(dissenting, with whom Hennessey, C.J., and Abrams, J., join). I disagree with the court’s restrictive reading of the provisions of G. L. c. 90, § 7N1/2 (4) & (5) (1986 ed.). General Laws c. 90, § 1WA (4), provides: “ [T]he manufacturer shall be afforded one additional opportunity, not to exceed *326seven business days, to cure any nonconformity .... Such additional opportunity to cure shall commence on the day the manufacturer first knows or should have known [that the vehicle had been the subject of three or more repair attempts for the recurring nonconformity or that the vehicle was out of service for repair of the nonconformity for a cumulative total of fifteen or more business days]” (emphasis added). In his affidavit, Wayne M. Martin, customer assistance service manager for General Motors (GM), sets forth facts indicating that GM did not have actual notice until June 6, 1986. As for constructive notice, the affidavit states that June 6 was the first time GM should have known about the nonconformity “because it is not a policy or practice of any dealership, including Clay Chevrolet, to advise GM of problems with a vehicle.” The affidavit concludes: “GM was not given a final opportunity to repair as required by law.” The parties agree that the Blackburns left their letter to GM at Clay Chevrolet on June 2, 1986. The parties also agree that GM received that letter on June 6, 1986. The dispute here is one of law, not of fact: Was the delivery of the letter on June 2 actual or constructive notice to GM?

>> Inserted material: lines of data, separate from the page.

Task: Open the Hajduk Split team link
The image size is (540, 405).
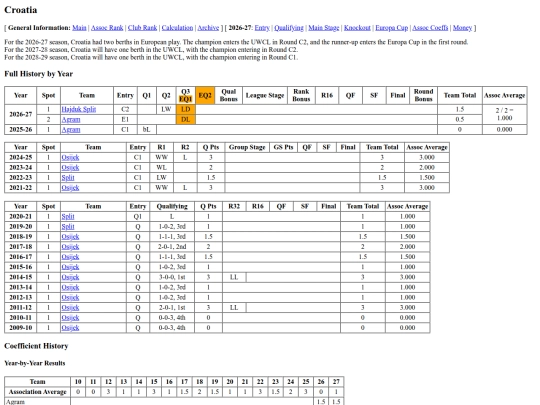Action: (x=79, y=110)
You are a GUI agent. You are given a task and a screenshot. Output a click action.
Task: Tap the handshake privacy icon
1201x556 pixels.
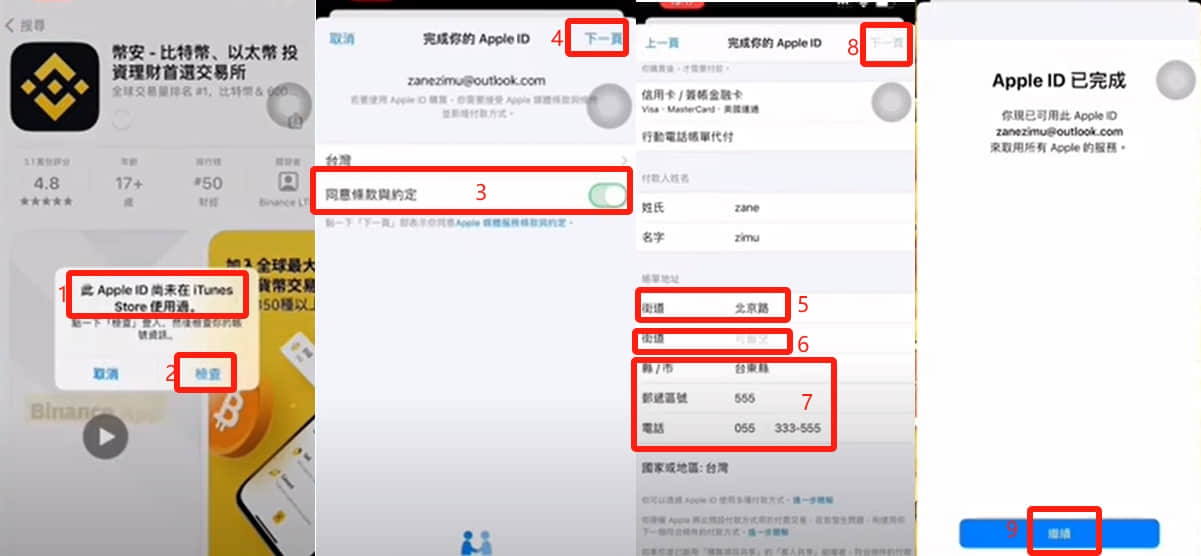(474, 542)
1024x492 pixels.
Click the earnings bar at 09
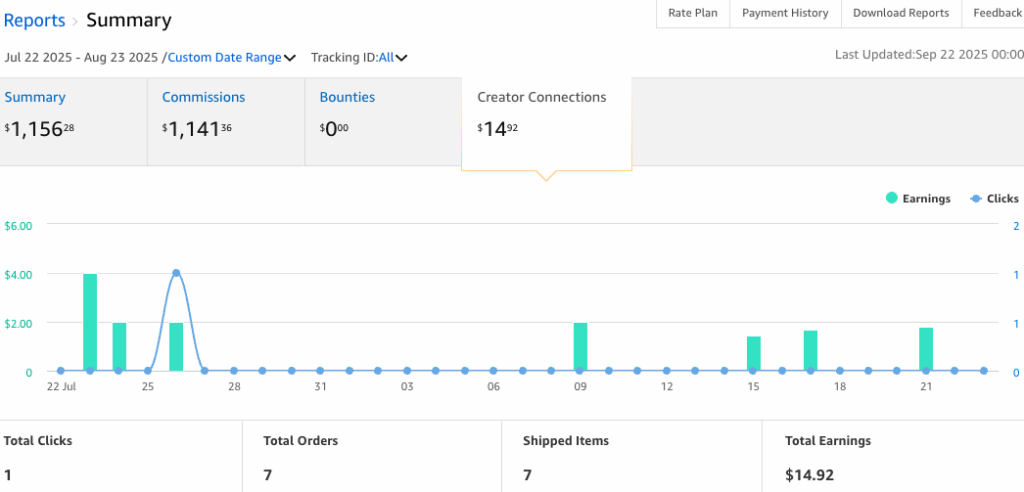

General Laws c. 90, § 7n1/2 (5), states: “No consumer shall be required by any manufacturer, its agent or its authorized dealer to give notice directly to a manufacturer of the existence of any nonconformity before resorting to state-certified, new car arbitration.” By specifically exempting a consumer from giving notice directly to a manufacturer of a nonconformity, the Legislature necessarily made the dealer a party to receive notice that the statutory requirements indicating a nonconformity had been met. For this limited purpose, the Legislature made the dealer an agent of the manufacturer. Consequently, we should apply the well established principle that notice to an agent is notice to the principal. Restatement (Second) of Agency § 9(3) (1958). 2 Mecham, Agency § 1803 (2d ed. 1914). Jamrog v. H.L. Handy Co., 284 Mass. 195,199(1933). By operation of law, GM had constructive notice of its final opportunity to repair, at least, by June 2. General Laws c. 90, § 7N1/2 (4), states that the “additional opportunity to cure shall commence on the day the manufacturer knows or should have *327known [of the defect].” Thus, GM’s final opportunity to repair started on June 2. When the vehicle was released to the Blackburns on June 5, without the necessary repair having been made, GM had failed in its final opportunity to repair.1 In my view, summary judgment was entered properly on this ground.
It is unfortunate, I think, that the court takes a restrictive approach on this issue. General laws c. 90, § 1WA, the Lemon Law, is a remedial statute and, as such, should be construed liberally. Batchelder v. Allied Stores Corp., 393 Mass. 819, 822 (1985). A primary purpose of this remedial statute is to give relief to the consumer from the well known effort of manufacturers of automobiles to insulate themselves from responsibility for such of their products as are defectively designed or manufactured. Automobile manufacturers have accomplished their purpose of evading responsibility, in part, by setting up separate corporate entities to frustrate common law agency principles. It is well known that no dealer of new automobiles can sell and service automobiles except as franchised and supervised by the manufacturer. It is also well known that automobile purchasers have faced an aggravating “run around” in trying to get their automobiles repaired when they are sold a “lemon.” The Legislature, obviously aware of these problems, sought to give expeditious relief to the consumer by enacting the Lemon Law. Sadly, the court, by the position it takes today, resurrects the power of a manufacturer to continue its tactics of ducking its responsibility.
Perhaps the only hope consumers have in this regard is that an enlightened Legislature will rectify the court’s mistake. I dissent.
In its brief, GM does not argue that its final opportunity to repair did not terminate on June 5 but was extended for seven days after June 2. Even if GM had, the statute requires repairing, not writing or talking.